With controversy swirling around the Caring Place and its services, an adult-education class is organizing a solution-based discussion forum next week.
Under the direction of their teacher Dale Hardy, the Social Justice 12 class at Riverside Centre will put on a panel discussion on Tuesday afternoon to discuss homeless, poverty, mental health, and addiction issues.
The panelists will be Darrell Pilgrim, director of the Caring Place, Michelle Schmidt, former principal of the school district's Keeping Kids in School program, and Ineke Boekhorst, executive director of the Downtown Maple Ridge Business Improvement Association.

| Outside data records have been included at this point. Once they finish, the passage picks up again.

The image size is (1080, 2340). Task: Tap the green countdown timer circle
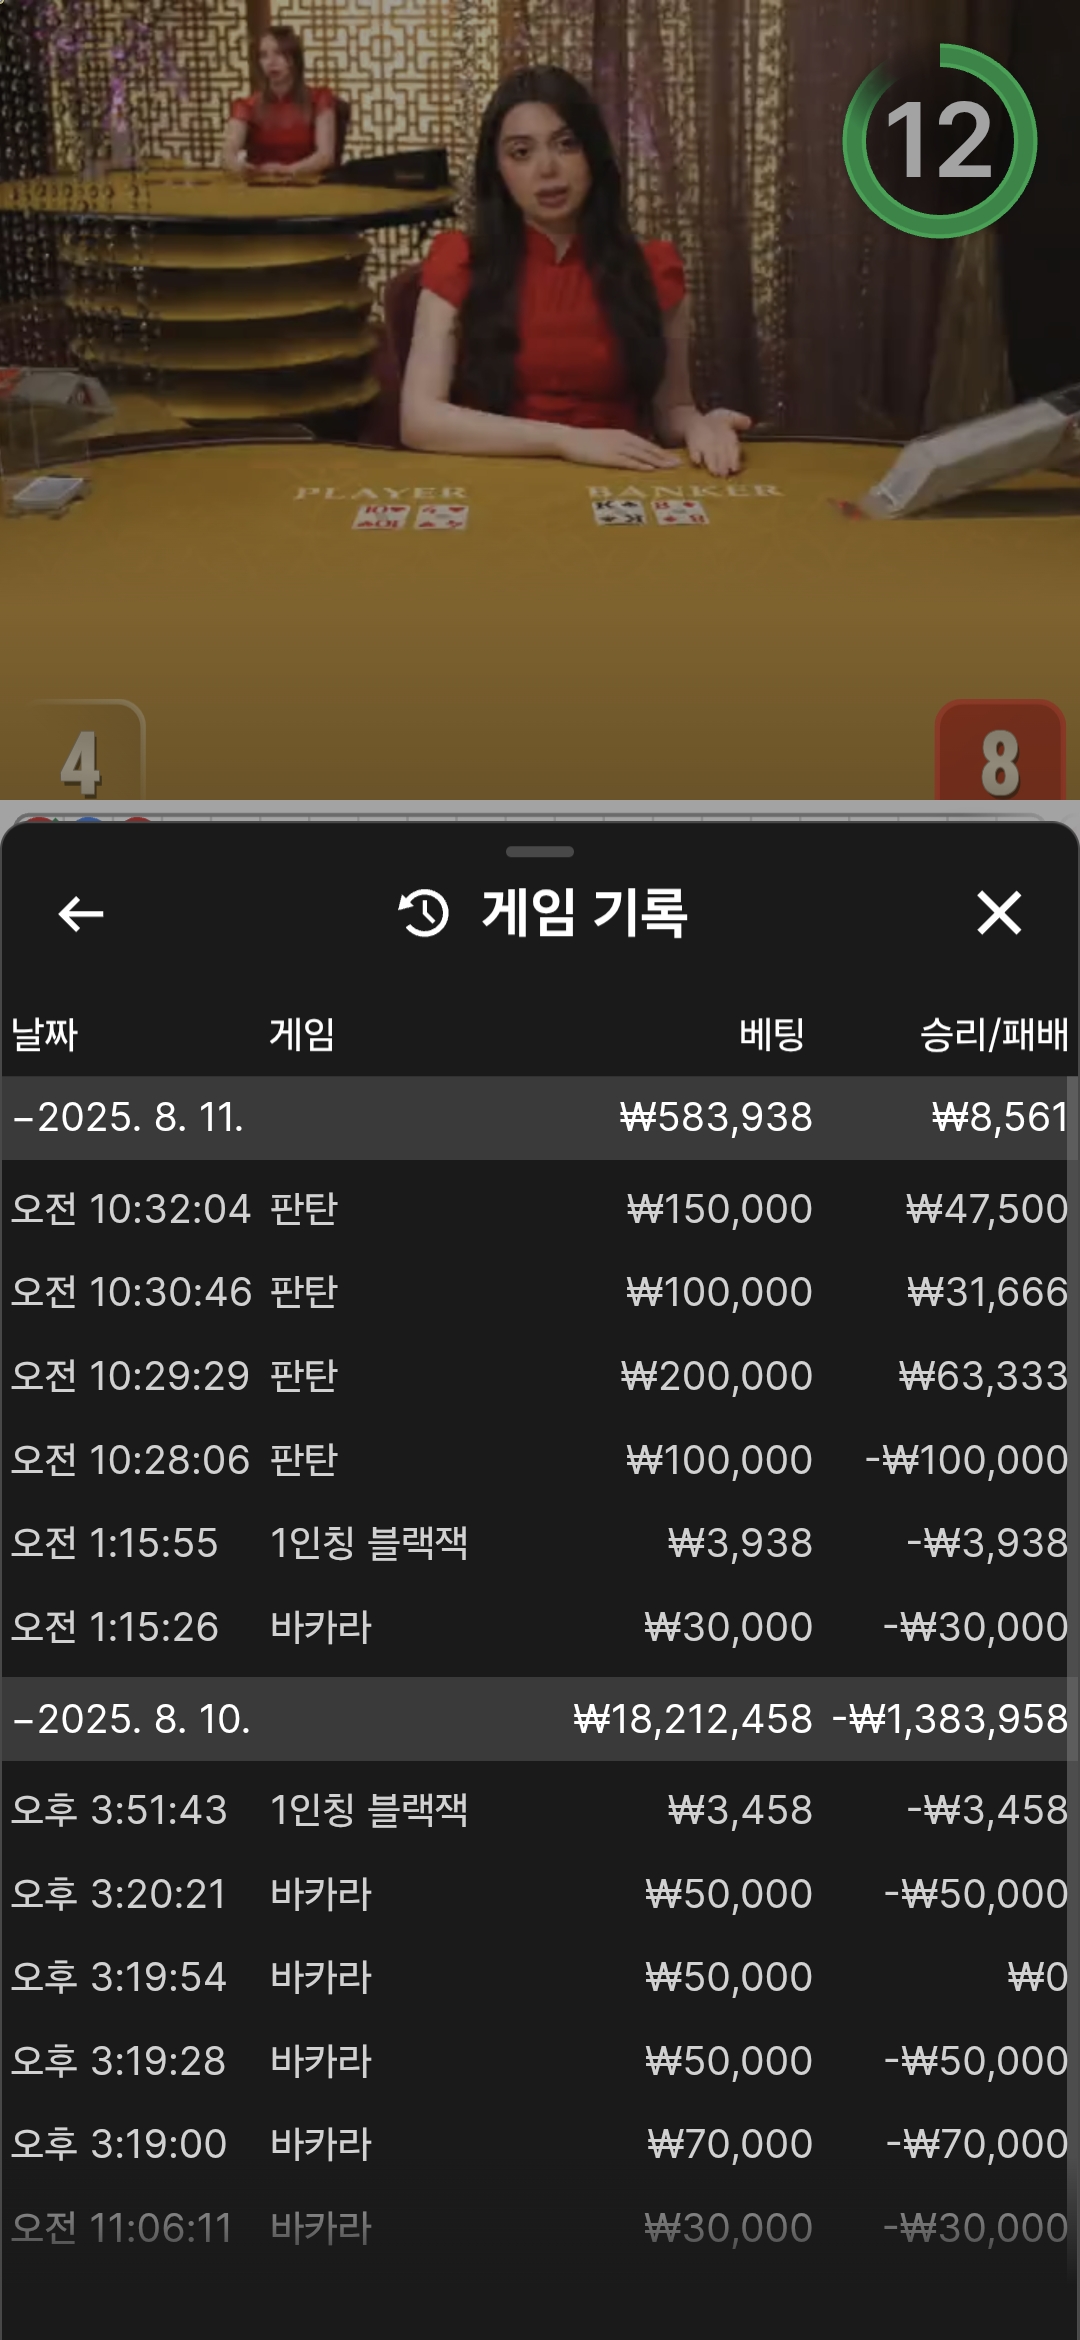pos(939,141)
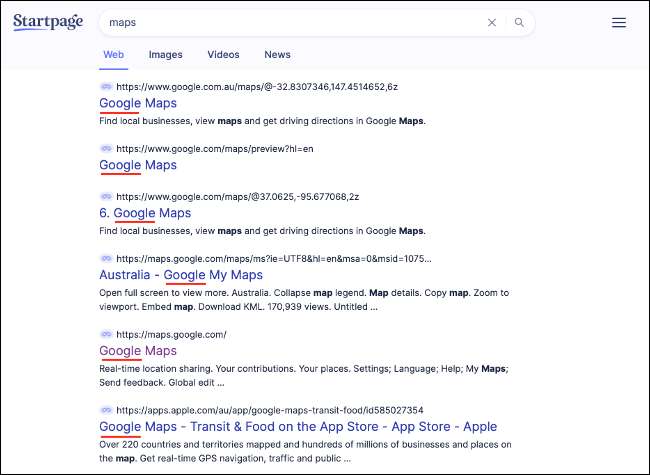This screenshot has width=650, height=475.
Task: Select the Web tab
Action: (x=113, y=55)
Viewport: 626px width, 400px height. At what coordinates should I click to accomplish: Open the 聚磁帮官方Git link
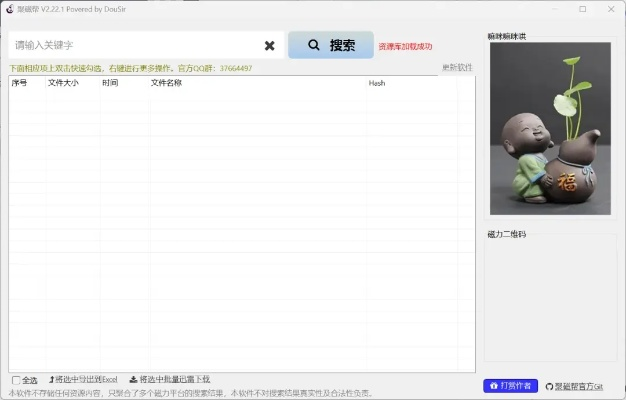pyautogui.click(x=574, y=385)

"There is tension in the community," Hardy said. "We don't want to mute that but we want a solution-based discussion."
Hardy's social justice class focuses largely on problems in Vancouver's Downtown Eastside.
But last fall and winter when there was much talk in the media about the Caring Place, the social justice class narrowed part of its focus on to hyper-local issues as well, and that's when the idea for the forum was born.
Hardy said he knows some panelists might not agree with his point of view. But he wants the discussion on March 5 to be "respectful" but not scripted.
Hardy said the women in his classes are the driving force behind class projects.
"Social justice is not an academic course, hence we get a real mixture of students," Hardy said, adding that it's his experience that "it's the women who put all the energy into making it work."
The discussion takes place on March 5 at 1: 30 p.m. at Riverside Centre, 20575 Thorne Ave. and is open to the public.